Your goal » As you write out the lines from the one containing "The height and" through the last line of the records, keep them exact and leave out pictures.

[Information Boundary: Start]

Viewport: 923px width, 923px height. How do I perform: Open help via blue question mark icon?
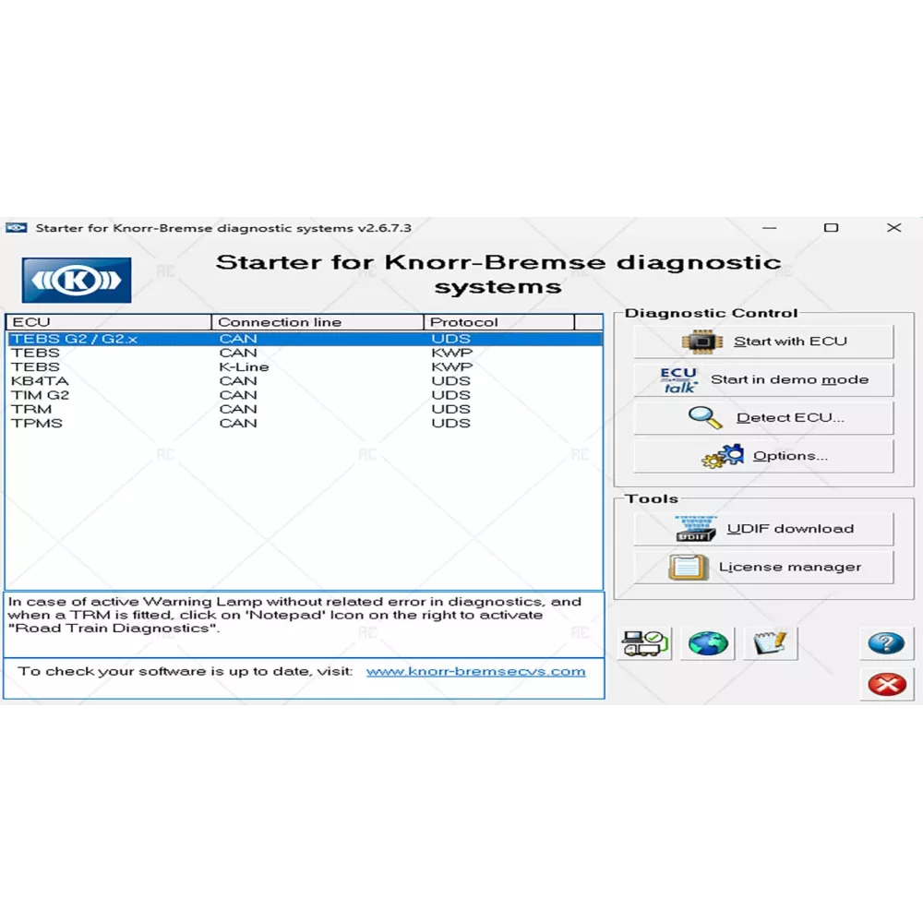pos(886,643)
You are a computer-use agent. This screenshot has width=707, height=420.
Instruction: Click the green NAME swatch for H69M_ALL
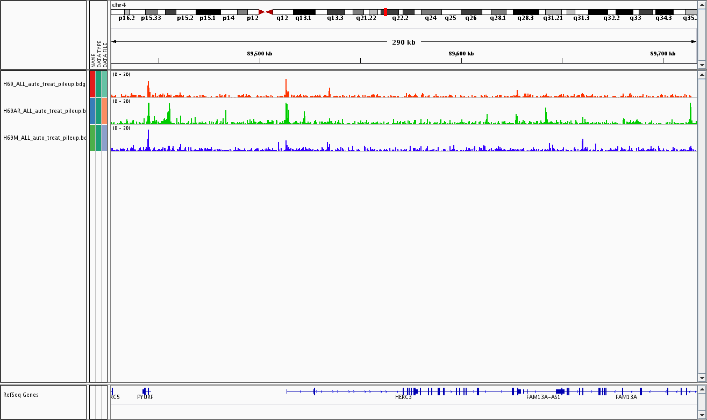coord(92,138)
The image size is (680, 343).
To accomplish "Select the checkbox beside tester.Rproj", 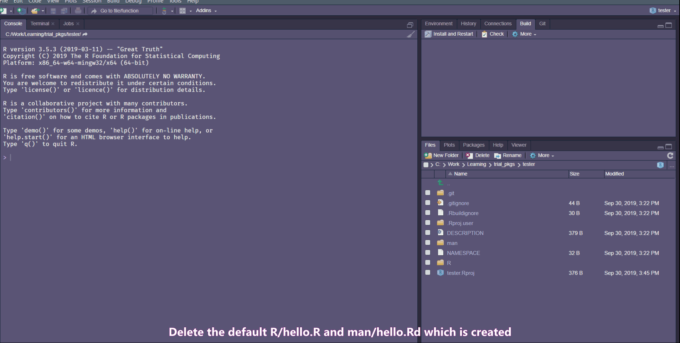I will tap(428, 272).
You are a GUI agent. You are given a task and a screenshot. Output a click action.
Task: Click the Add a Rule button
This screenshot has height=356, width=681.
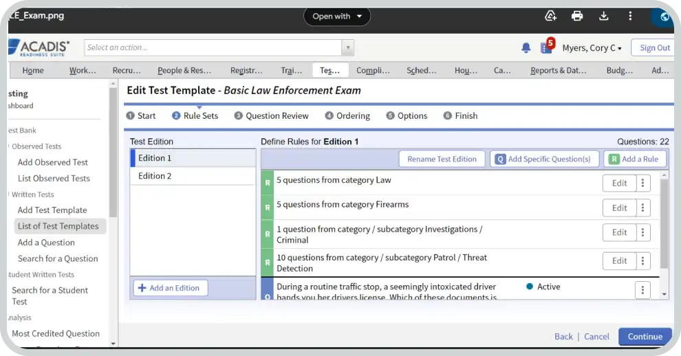coord(635,159)
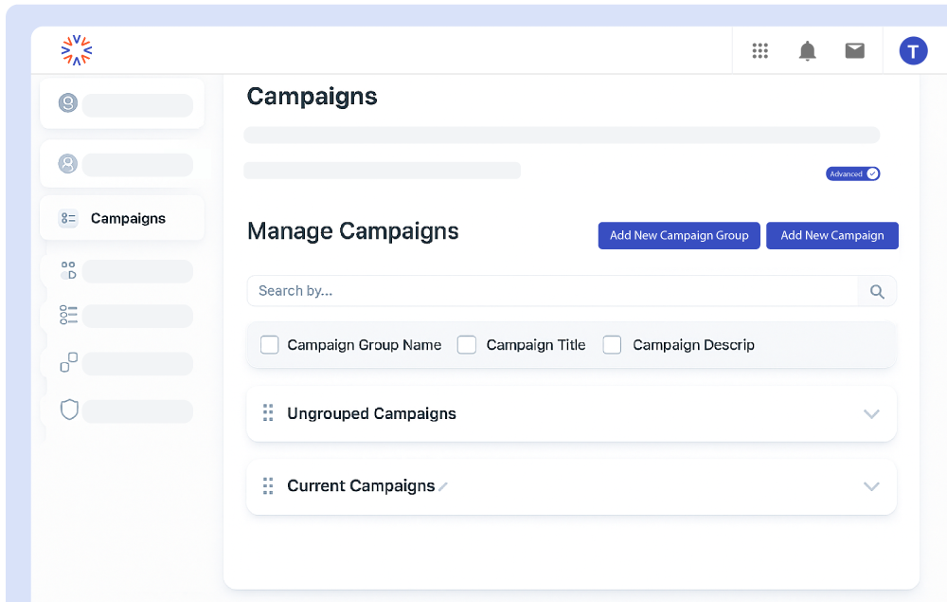Click the drag handle on Ungrouped Campaigns

pos(268,413)
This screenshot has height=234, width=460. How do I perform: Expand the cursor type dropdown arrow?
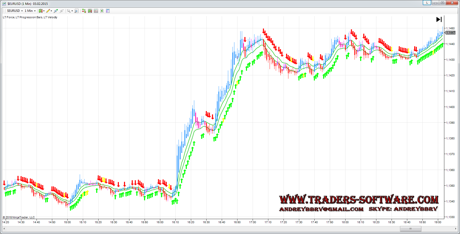tap(72, 11)
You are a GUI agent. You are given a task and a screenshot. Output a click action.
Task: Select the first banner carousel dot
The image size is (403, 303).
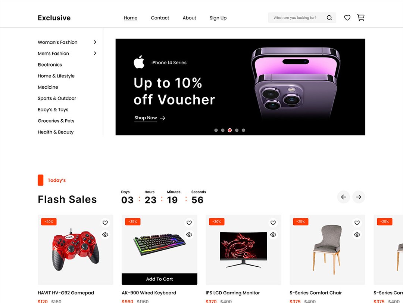pyautogui.click(x=216, y=130)
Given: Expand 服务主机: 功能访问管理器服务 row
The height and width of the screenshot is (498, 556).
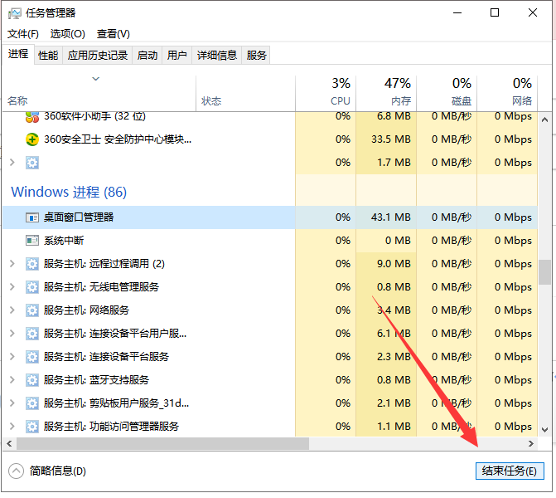Looking at the screenshot, I should pyautogui.click(x=12, y=427).

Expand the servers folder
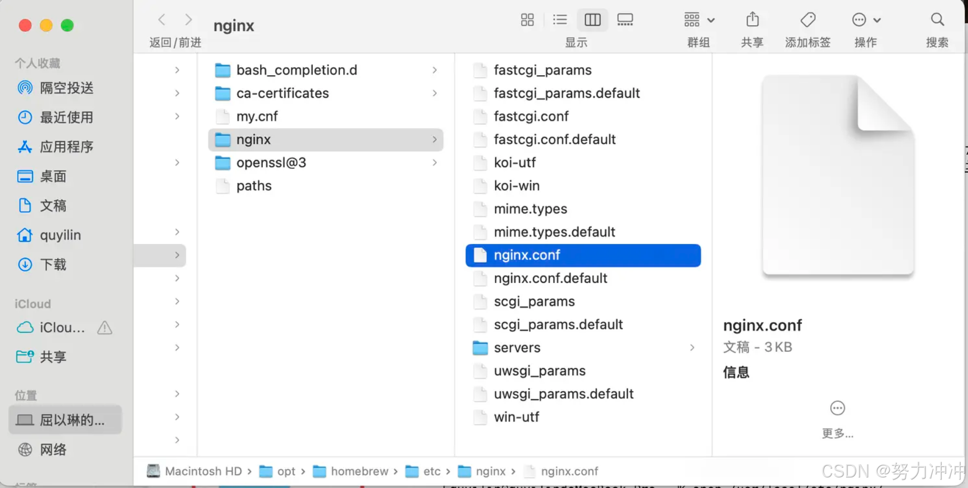pyautogui.click(x=692, y=348)
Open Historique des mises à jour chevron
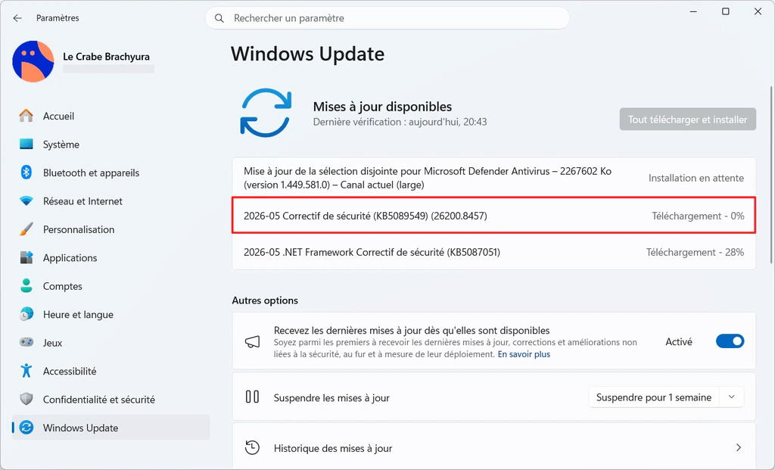Screen dimensions: 775x470 pyautogui.click(x=739, y=448)
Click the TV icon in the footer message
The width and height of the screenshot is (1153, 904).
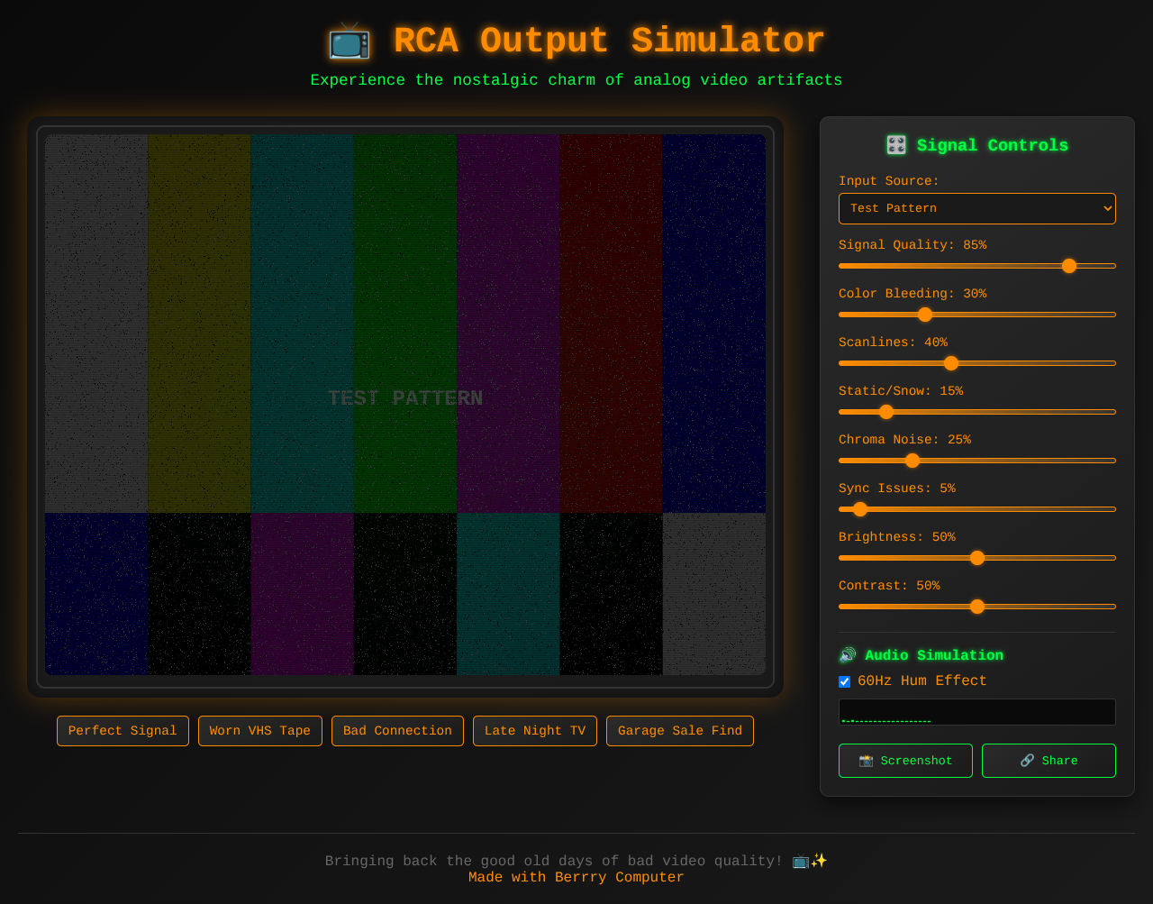pyautogui.click(x=798, y=861)
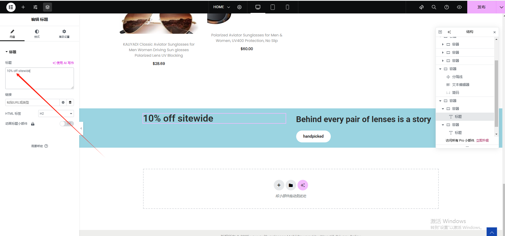Switch to tablet responsive view
The image size is (505, 236).
click(273, 7)
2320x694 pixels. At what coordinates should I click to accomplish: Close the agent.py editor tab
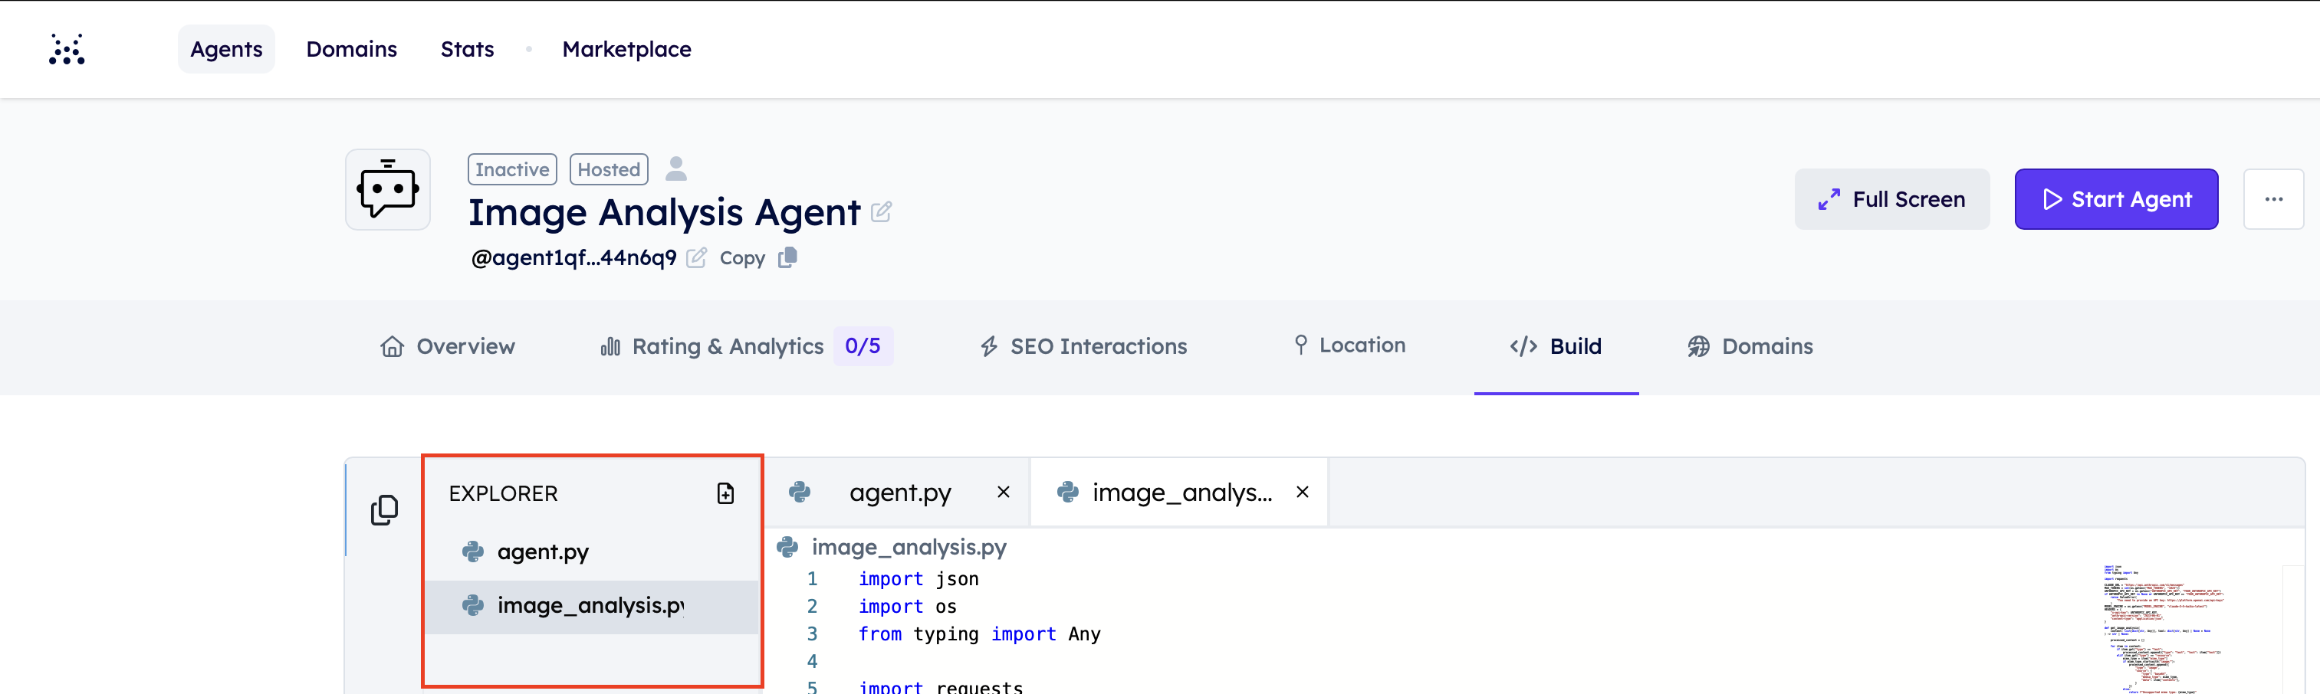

[Information Boundary: End]

Answer to this task »
The height and width of the screenshot is (498, 556).
Looking at the screenshot, I should pyautogui.click(x=12, y=427).

Expand the servers folder
pyautogui.click(x=692, y=348)
Open Historique des mises à jour chevron
Screen dimensions: 775x470 pyautogui.click(x=739, y=448)
Click the TV icon in the footer message
The width and height of the screenshot is (1153, 904).
pyautogui.click(x=798, y=861)
Switch to tablet responsive view
The image size is (505, 236).
click(273, 7)
2320x694 pixels. At what coordinates should I click to accomplish: Close the agent.py editor tab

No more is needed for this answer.